How do I specify the REBALANCE
partitioning hint with column names using the pyspark APIs?
As an example, let's assume we have
df = spark.range(10)
The following attempt fails:
>>> df.hint("rebalance", "id").explain()
...
pyspark.sql.utils.AnalysisException: REBALANCE Hint parameter should include columns, but id found
How do I specify the columns if not by name, i.e. a simple string?
>>> df.alias("df").hint("rebalance", "df.id").explain()
...
pyspark.sql.utils.AnalysisException: REBALANCE Hint parameter should include columns, but df.id found
>>> import pyspark.sql.functions as F
>>> df.hint("rebalance", F.col("id")).explain()
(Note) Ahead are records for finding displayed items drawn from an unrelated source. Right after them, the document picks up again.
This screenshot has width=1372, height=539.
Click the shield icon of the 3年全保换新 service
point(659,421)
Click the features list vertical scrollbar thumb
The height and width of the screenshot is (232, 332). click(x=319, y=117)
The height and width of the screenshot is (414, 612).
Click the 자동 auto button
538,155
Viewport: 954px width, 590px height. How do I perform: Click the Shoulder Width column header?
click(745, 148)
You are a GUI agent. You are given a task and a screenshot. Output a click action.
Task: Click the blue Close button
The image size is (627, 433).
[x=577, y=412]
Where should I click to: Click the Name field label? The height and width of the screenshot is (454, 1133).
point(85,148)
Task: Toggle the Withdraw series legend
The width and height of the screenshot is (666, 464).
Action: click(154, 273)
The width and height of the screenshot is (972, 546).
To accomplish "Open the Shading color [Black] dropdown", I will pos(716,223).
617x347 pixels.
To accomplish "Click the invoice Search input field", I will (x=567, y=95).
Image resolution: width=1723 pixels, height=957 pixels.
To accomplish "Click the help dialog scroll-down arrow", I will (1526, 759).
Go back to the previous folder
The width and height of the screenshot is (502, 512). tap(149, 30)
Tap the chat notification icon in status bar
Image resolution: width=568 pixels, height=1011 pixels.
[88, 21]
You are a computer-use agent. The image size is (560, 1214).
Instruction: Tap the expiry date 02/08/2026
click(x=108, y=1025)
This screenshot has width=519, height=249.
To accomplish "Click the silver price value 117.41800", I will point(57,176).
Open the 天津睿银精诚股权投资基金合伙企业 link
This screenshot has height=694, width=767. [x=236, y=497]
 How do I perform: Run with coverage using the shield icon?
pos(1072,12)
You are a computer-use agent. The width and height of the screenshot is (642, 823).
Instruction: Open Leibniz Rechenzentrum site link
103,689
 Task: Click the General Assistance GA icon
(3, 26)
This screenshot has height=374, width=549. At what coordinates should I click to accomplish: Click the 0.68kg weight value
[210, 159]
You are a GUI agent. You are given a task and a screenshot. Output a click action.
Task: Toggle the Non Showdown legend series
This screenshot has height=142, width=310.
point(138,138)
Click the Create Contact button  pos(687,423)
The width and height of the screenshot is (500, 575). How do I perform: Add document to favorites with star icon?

TypeError: all parameters should be in (<class 'str'>, <class 'list'>, <class 'float'>, <class 'int'>), got Column<'id'> of type <class 'pyspark.sql.column.Column'>
Note that specifying the rebalance hint without columns works just fine but is not what I'm looking for:
>>> df.hint("rebalance").explain()
== Physical Plan ==
AdaptiveSparkPlan isFinalPlan=false
+- Exchange RoundRobinPartitioning(4), REBALANCE_PARTITIONS_BY_NONE, [id=#551]
+- Range (0, 10, step=1, splits=4)
I've done some research and this appears to be a bug in Spark (more or less).
The column names are never converted into org.apache.spark.sql.catalyst.expressions.Expression
as they are in df.repartition
.
Even in Scala, passing a string causes the same exception:
scala> df.hint("rebalance", "id")
org.apache.spark.sql.AnalysisException: REBALANCE Hint parameter should include columns, but id found
So does passing the column (surprisingly):
scala> df.hint("rebalance", $"id")
org.apache.spark.sql.AnalysisException: REBALANCE Hint parameter should include columns, but id found
But getting the column's expression works:
scala> df.hint("rebalance", $"id".expr)
res10: org.apache.spark.sql.Dataset[Long] = [id: bigint]
I'm going to raise an issue on the main Spark project about this and will update this answer with the issue.